During a publicity tour before the movie's opening, hilariously persuaded by his agent (Kevin Hart), Andre agrees to an interview by a reporter, Chelsea Brown (Rosario Dawson) for a profile story in The New York Times.
Perhaps due to the fact that Chelsea is also a recovering alcoholic, during the period of one day, Andre and Chelsea quickly click and are able to make deeper connections while walking around the cinematic streets of New York City and flashing back to Andre's wild days in the past.
The "interview" is constantly interrupted by the Andre's superficial and demanding reality-star fiancé Erica Long (Gabrielle Union) who is preparing their wedding as a live event on the TV network Bravo. Meanwhile, Chelsea spills the beans to Andre about her ambiguous and unfaithful boyfriend Brad (Anders Holm) as a comic relief.

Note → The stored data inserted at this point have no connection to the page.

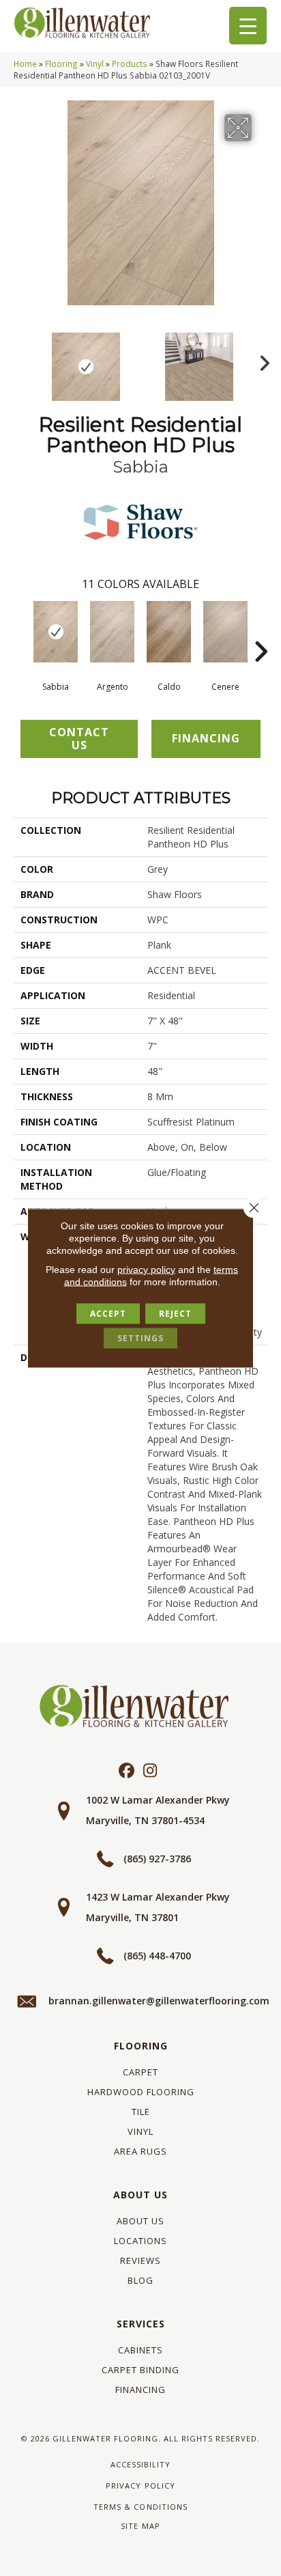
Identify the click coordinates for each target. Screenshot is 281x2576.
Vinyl (95, 63)
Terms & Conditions (140, 2507)
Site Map (140, 2526)
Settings (140, 1338)
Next (260, 360)
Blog (140, 2280)
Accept (108, 1313)
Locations (140, 2241)
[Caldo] (168, 632)
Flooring (61, 63)
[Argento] (112, 632)
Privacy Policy (140, 2485)
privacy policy (146, 1269)
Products (129, 63)
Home (25, 63)
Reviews (140, 2260)
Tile (141, 2111)
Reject (175, 1313)
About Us (140, 2194)
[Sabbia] (55, 632)
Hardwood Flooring (140, 2092)
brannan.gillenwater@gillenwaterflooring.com (158, 2000)
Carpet (140, 2072)
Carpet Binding (140, 2370)
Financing (140, 2389)
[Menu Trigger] (248, 25)
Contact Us (79, 739)
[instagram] (150, 1771)
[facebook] (126, 1771)
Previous (20, 360)
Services (141, 2323)
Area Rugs (140, 2151)
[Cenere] (225, 632)
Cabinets (140, 2350)
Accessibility (140, 2464)
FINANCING (206, 738)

Being a work by Chris Rock, the film is expected to be funny, if not funnier. Some jokes in the film are smart and laugh-out funny, and some are over-the-top and raunchy. The film certainly has plenty amusing or surprising moments, but it's not a brainless slapstick farce.
Often shot in a documentary style and use actors' real name in the movie, the film essentially is crafted as a drama and puts the characters before the jokes. However, that would work better if the story were set on a solid foundation.
The truth is that if Chelsea were indeed a reporter from The New York Times in real life, she would have been fired right on the spot. Chelsea's job is to interview her subject, Andre. Yet, she not only lets Andre turn the table around and dig stories about her past, but also she gets involved with her subject romantically. No matter how long they walk and talk on the streets, these two characters are nothing like Celine and Jesse in Richard Linklater's "Before Sunrise" (1995). It's perplexing how they can hit off so quickly, and in New York City, not in Vienna. Yet, their relationship is crucial to the character development.
One the best moments in the film is when Andre performs a standup gig at a comedy club. You can immediately tell how Chris Rock feels at ease in his most familiar territory. That might indicate which direction the green light has been turned on at a crossroad.